除此之外,有报道指出叶酸缺乏诱导HepG2细胞凋亡与周期特异性有关[15],完整的细胞周期分离,也被认为是触发细胞死亡的原因;还有报道认为,叶酸缺乏还可通过下调凋亡相关基因bcl-2诱发人外周血淋巴细胞凋亡[21]、触发内质网应激促进小鼠精母细胞GC-2凋亡[22]、上调肝癌细胞SK-Hep1、Mahlavu内活性氧(ROS)水平抑制细胞增殖[23]。肺腺癌细胞的凋亡除与DNA复制、修复抑制、S期阻滞有关外,还涉及了哪些凋亡相关机制仍需研究。
由于细胞死亡包括细胞坏死、细胞凋亡和细胞自噬;细胞自噬的诱因之一是营养物质的缺乏,董小欢[24]提出,叶酸缺乏可诱导小鼠胚胎干细胞发生自噬,所以,无叶酸培养的H1299细胞是否也存在自噬行为,仍需探讨。

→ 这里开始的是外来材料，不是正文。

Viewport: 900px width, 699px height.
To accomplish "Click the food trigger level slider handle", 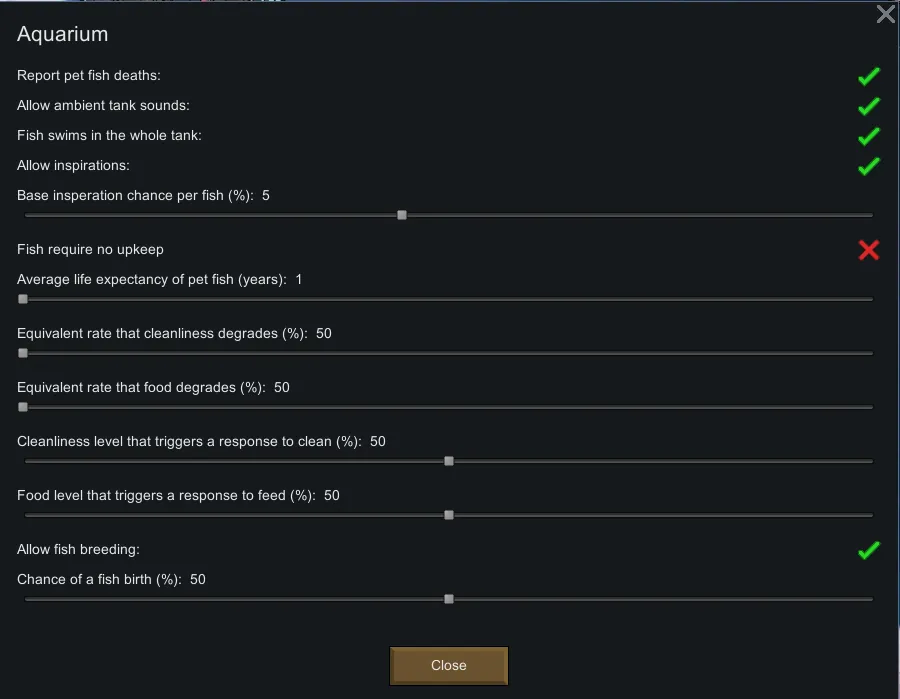I will click(449, 515).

张艳军[25]发现叶酸缺乏可通过上调E-cadherin及下调间叶细胞标志物a-SMA、Vimentin和PKM2的表达抑制肝星状细胞HSC-T6的迁移.本研究发现,实验组较对照组细胞迁移能力显著降低,且在叶酸缺乏早期其抑制作用就已十分突出,随无叶酸培养时间延长,迁移能力只是有下降趋势,我们推测,H1299细胞的迁移能力对叶酸缺乏十分敏感,其抑制能力在早期就发挥了强大作用,叶酸的持续缺乏可能在维持抑制迁移能力方向发挥了作用。曾有报道指出叶酸缺乏可使miRNA-34a表达上调[26],而miRNA-34a在NSCLC中的表达可抑制其转移[27]。所以叶酸缺乏抑制H1299细胞的迁移作用可能与此有关。但也有报道指出,叶酸缺乏所致的肿瘤微环境可促进肿瘤细胞上皮-间质转化并出现肿瘤干细胞表型,增强了肿瘤细胞的转移和侵袭能力[23]。由此可见,在不同细胞系中,叶酸缺乏可导致不同的生物学行为。人体内,肿瘤细胞所在的内环境错综复杂,叶酸的改变可能牵一发而动全身,叶酸缺乏对肺癌的利弊仍需探讨。
综上所述,叶酸缺乏抑制了人肺腺癌细胞株H1299细胞的增殖、迁移,诱导细胞凋亡,可能与细胞周期阻滞有关,也可能涉及DNA损伤、配错修复系统紊乱、自噬作用增强等生物学行为。